[Data excerpts]
========================================

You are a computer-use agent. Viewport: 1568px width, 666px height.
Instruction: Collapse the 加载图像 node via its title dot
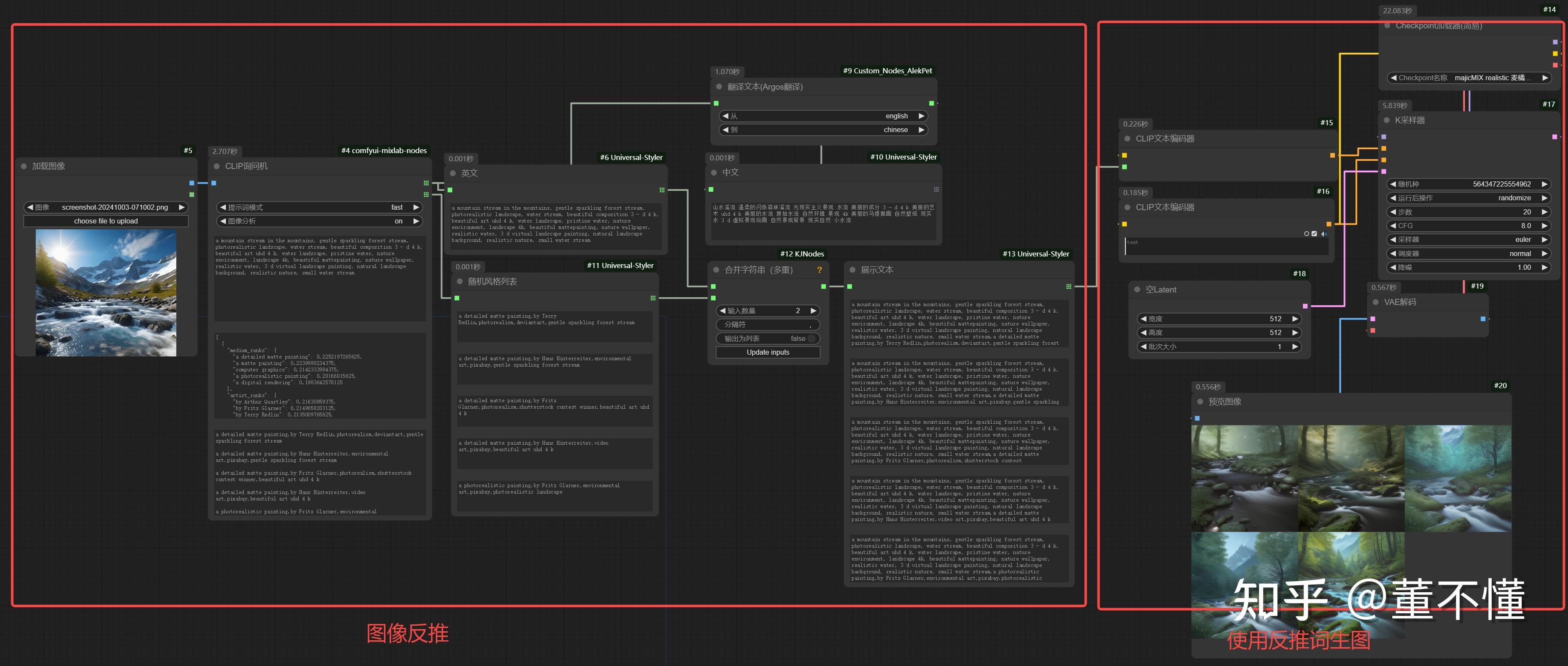click(24, 166)
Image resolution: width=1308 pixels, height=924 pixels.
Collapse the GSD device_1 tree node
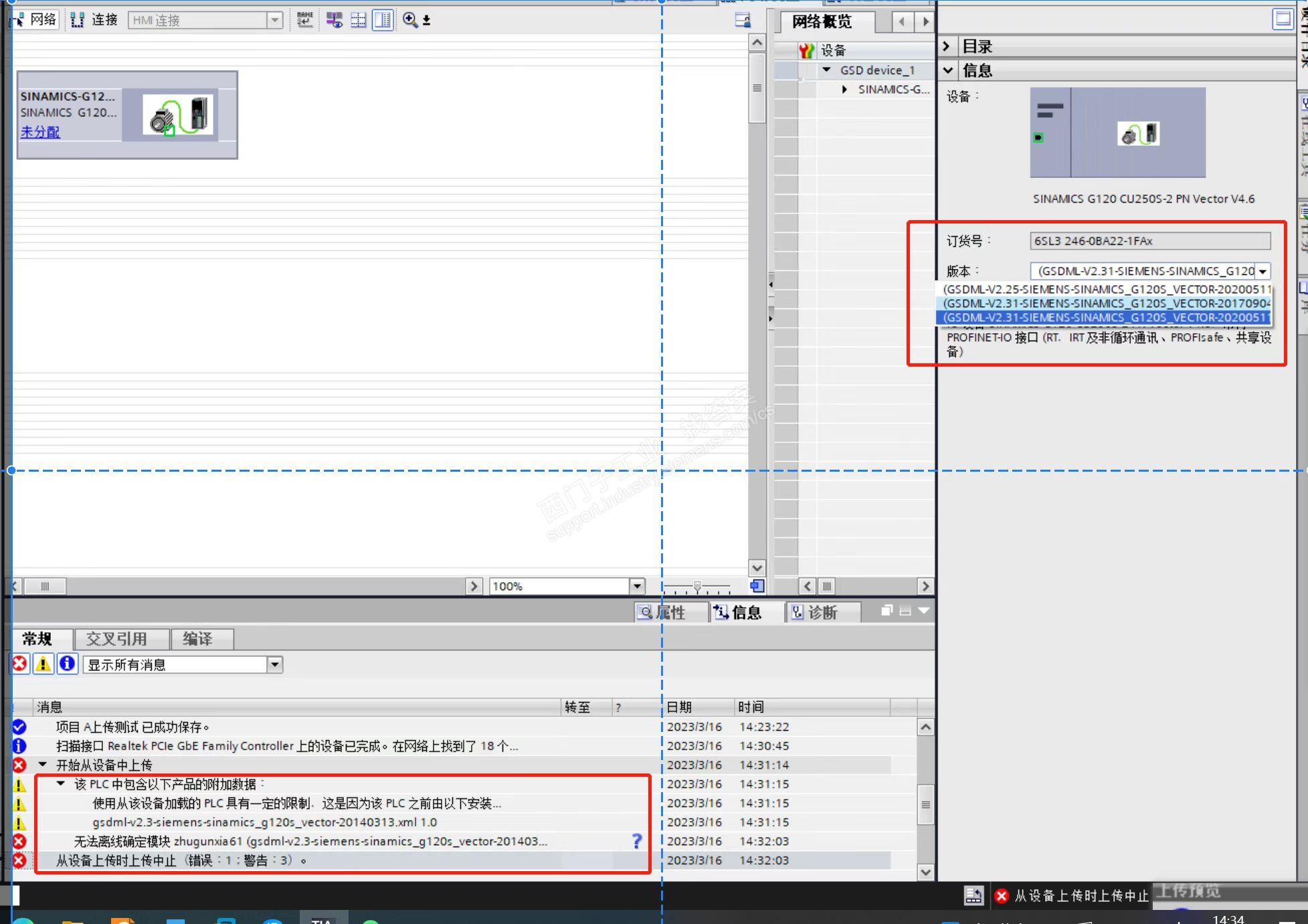[x=826, y=70]
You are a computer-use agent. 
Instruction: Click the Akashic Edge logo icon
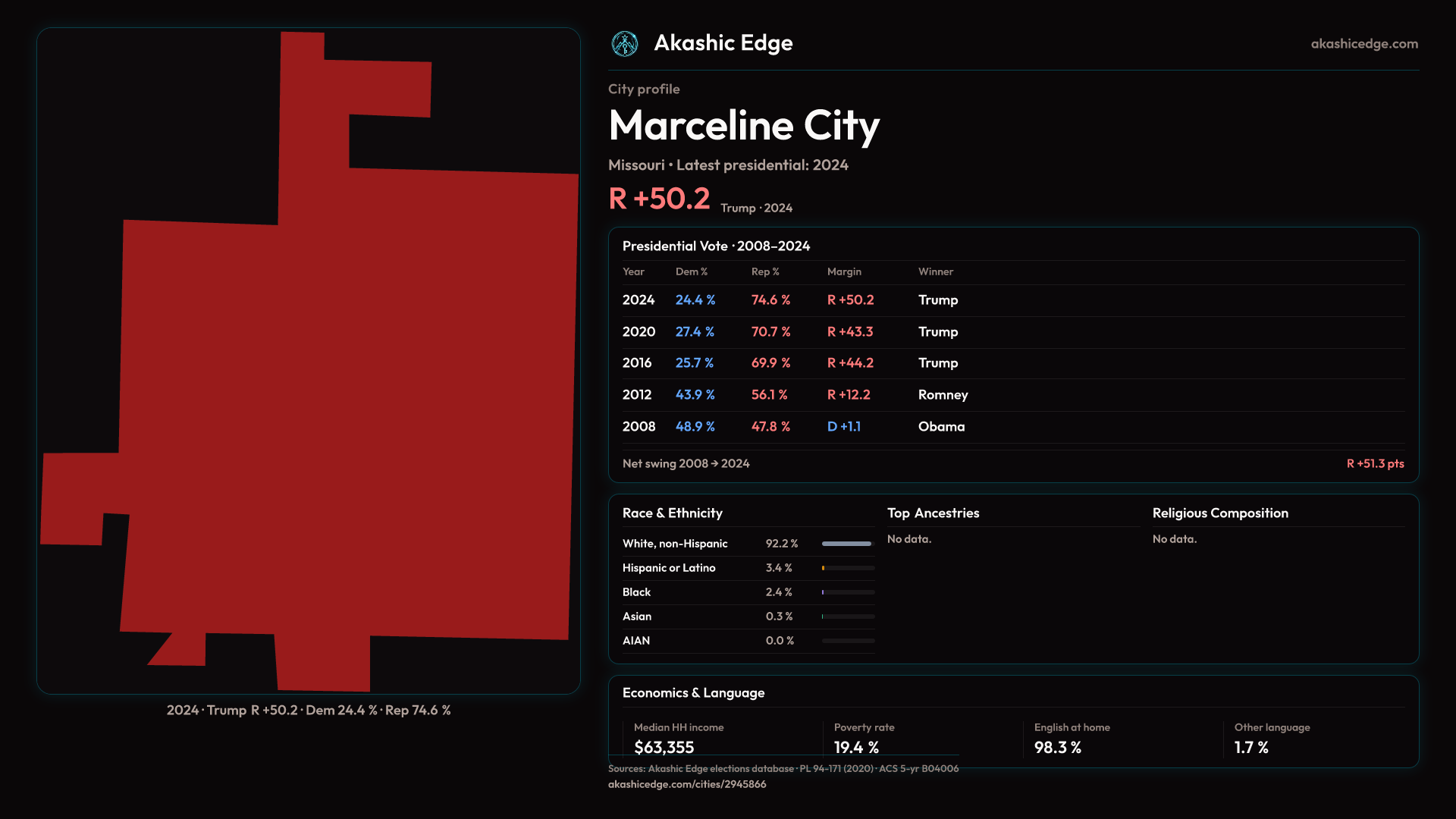point(625,44)
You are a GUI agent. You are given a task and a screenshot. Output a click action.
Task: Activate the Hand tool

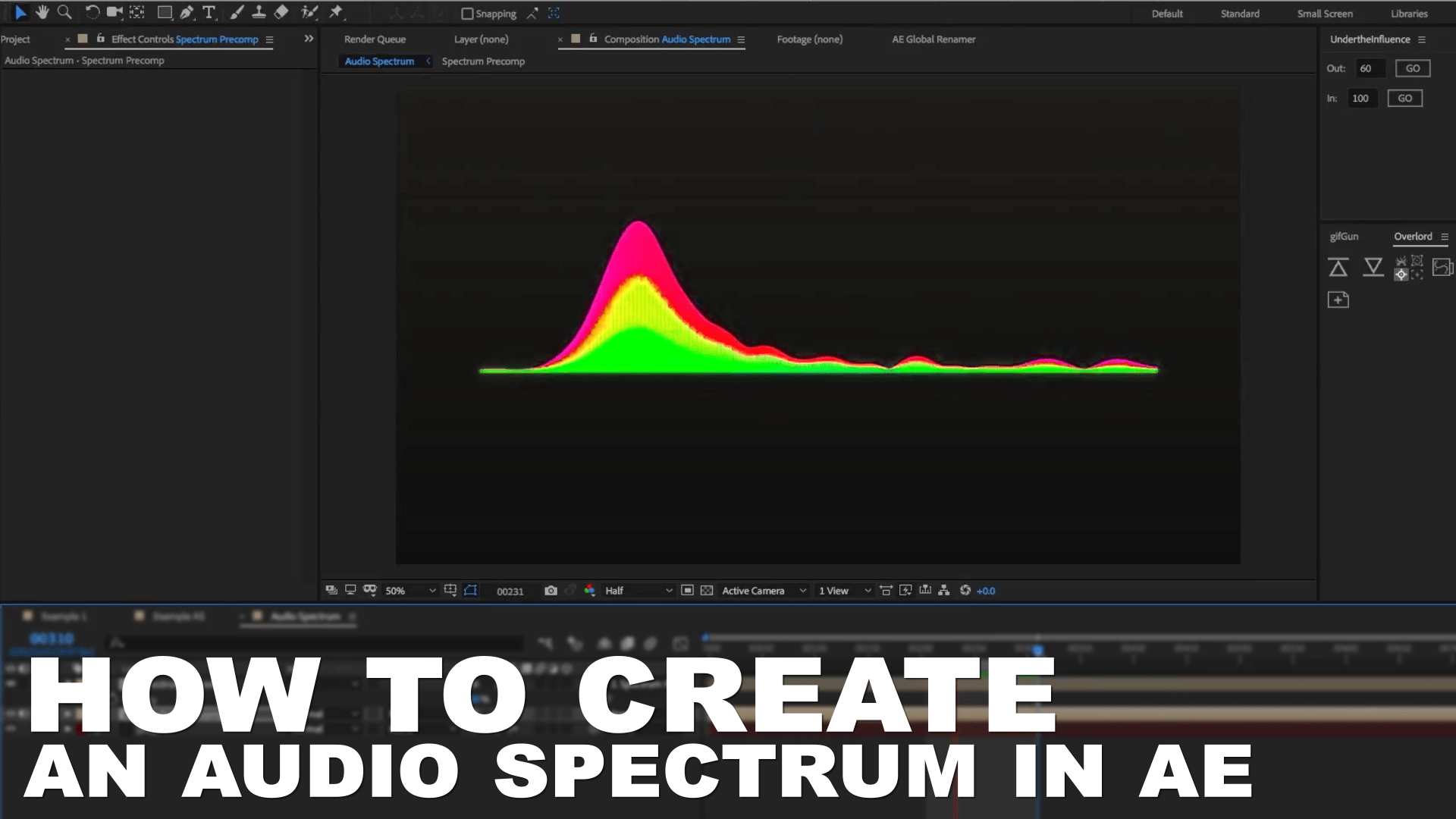click(42, 12)
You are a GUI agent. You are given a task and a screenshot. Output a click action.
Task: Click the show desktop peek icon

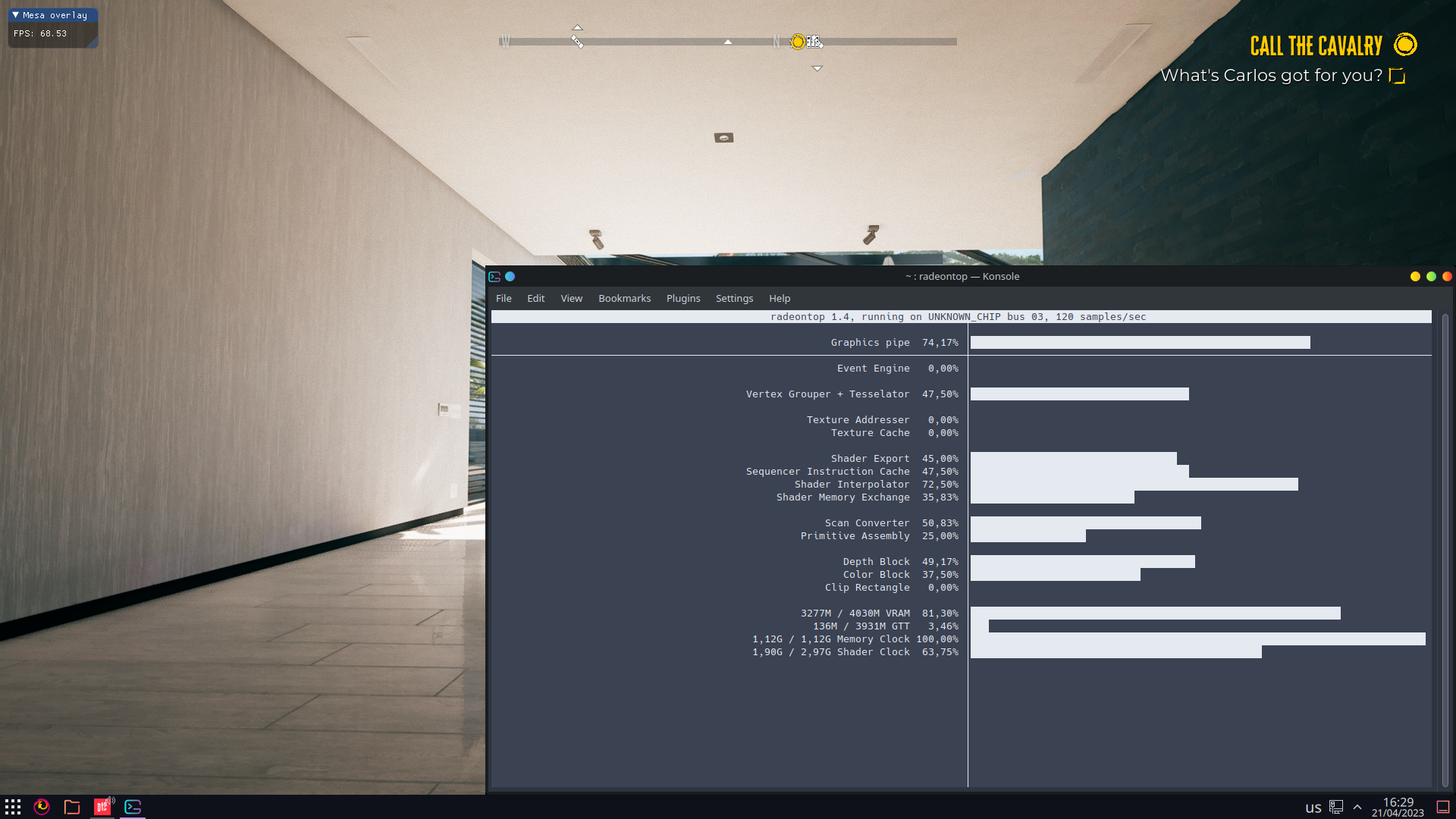pyautogui.click(x=1443, y=807)
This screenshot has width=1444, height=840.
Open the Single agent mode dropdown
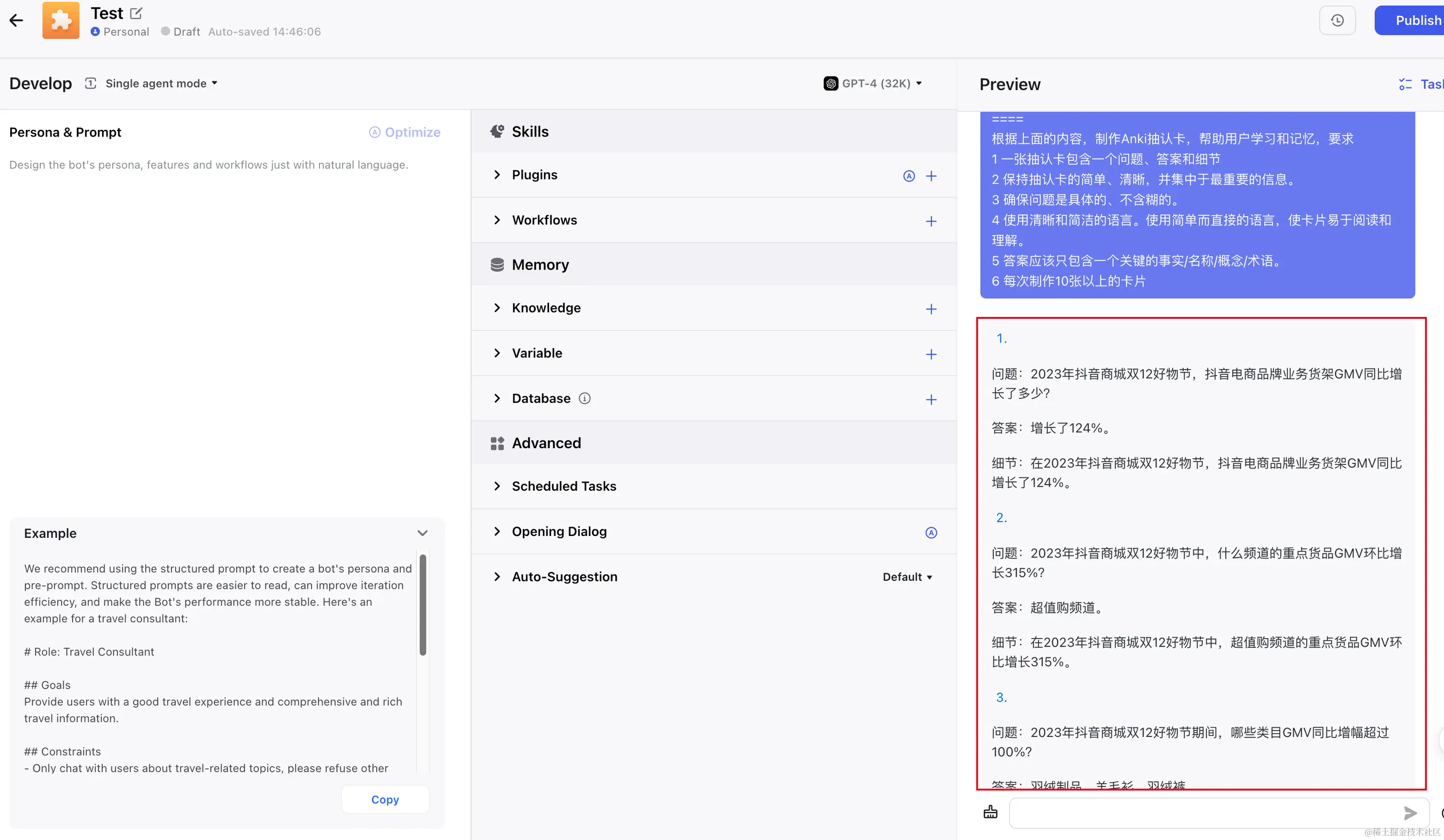161,84
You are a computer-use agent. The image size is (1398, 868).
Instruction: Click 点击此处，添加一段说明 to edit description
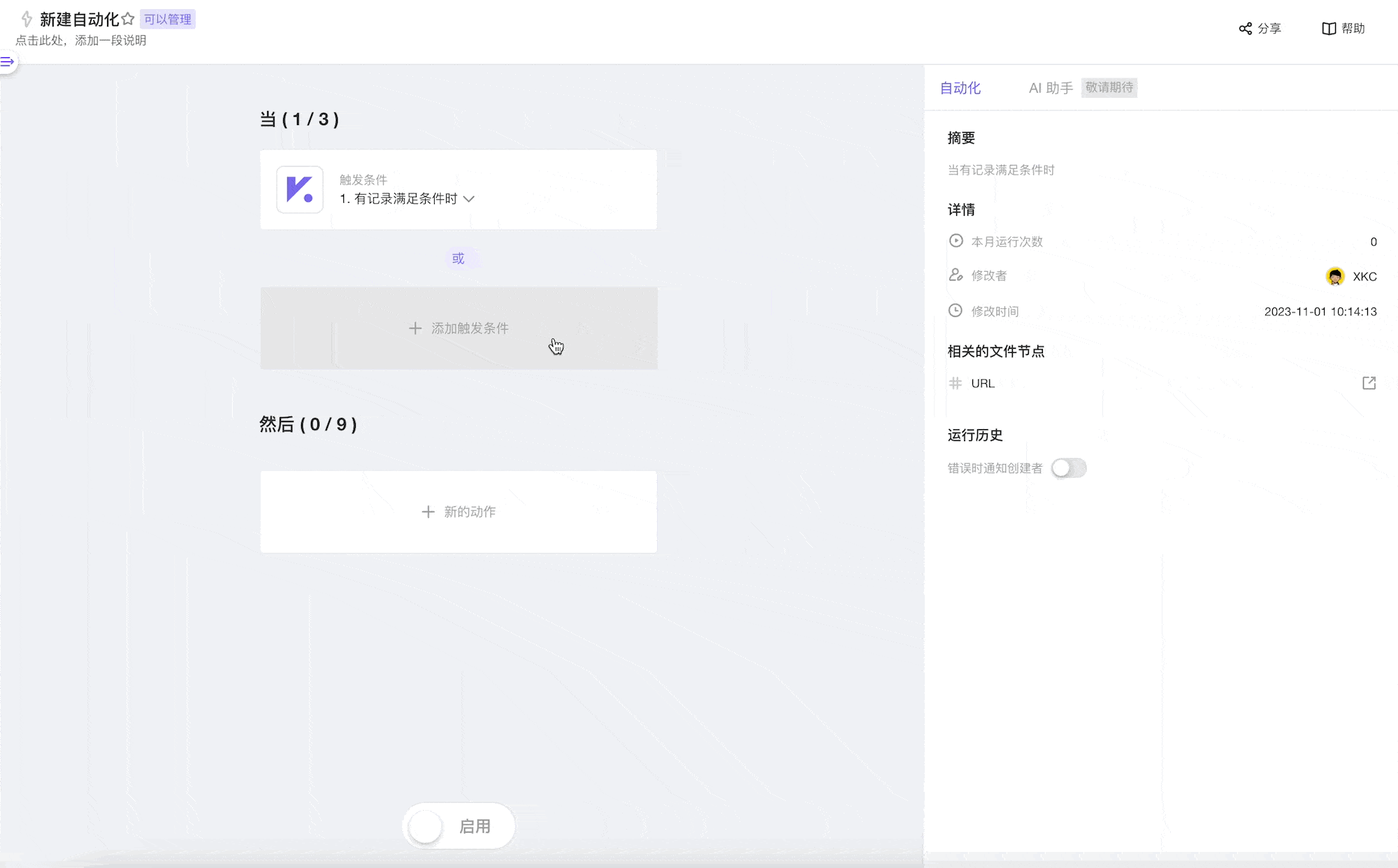[81, 41]
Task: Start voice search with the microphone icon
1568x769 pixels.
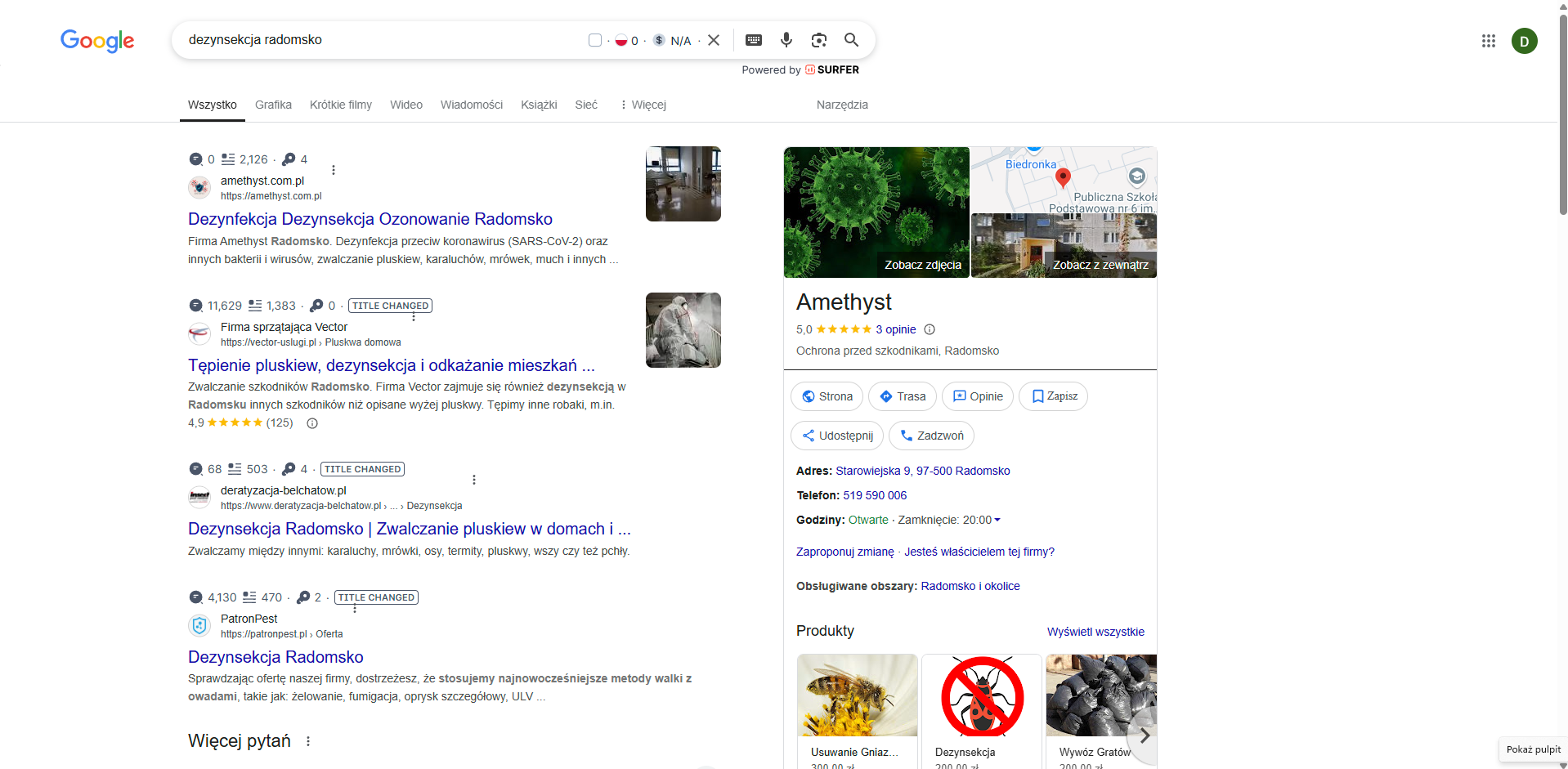Action: coord(786,39)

========================================

■ Work to complete:
An exact reproduction of all the records is required, with no pictures included.

■ Your response:
You are a computer-use agent. Viewport: 1568px width, 666px height.
Instruction: Collapse the 加载图像 node via its title dot
click(24, 166)
Image resolution: width=1308 pixels, height=924 pixels.
Collapse the GSD device_1 tree node
[x=826, y=70]
You are a computer-use agent. 
Instruction: Click the Akashic Edge logo icon
point(625,44)
You are a GUI agent. You are given a task and a screenshot. Output a click action.
Task: Activate the Hand tool

click(42, 12)
You are a GUI agent. You are given a task and a screenshot. Output a click action.
Task: Click the show desktop peek icon

pyautogui.click(x=1443, y=807)
This screenshot has width=1444, height=840.
Open the Single agent mode dropdown
161,84
You are a computer-use agent. The image size is (1398, 868).
Instruction: Click 点击此处，添加一段说明 to edit description
[81, 41]
Task: Start voice search with the microphone icon
1568x769 pixels.
Action: coord(786,39)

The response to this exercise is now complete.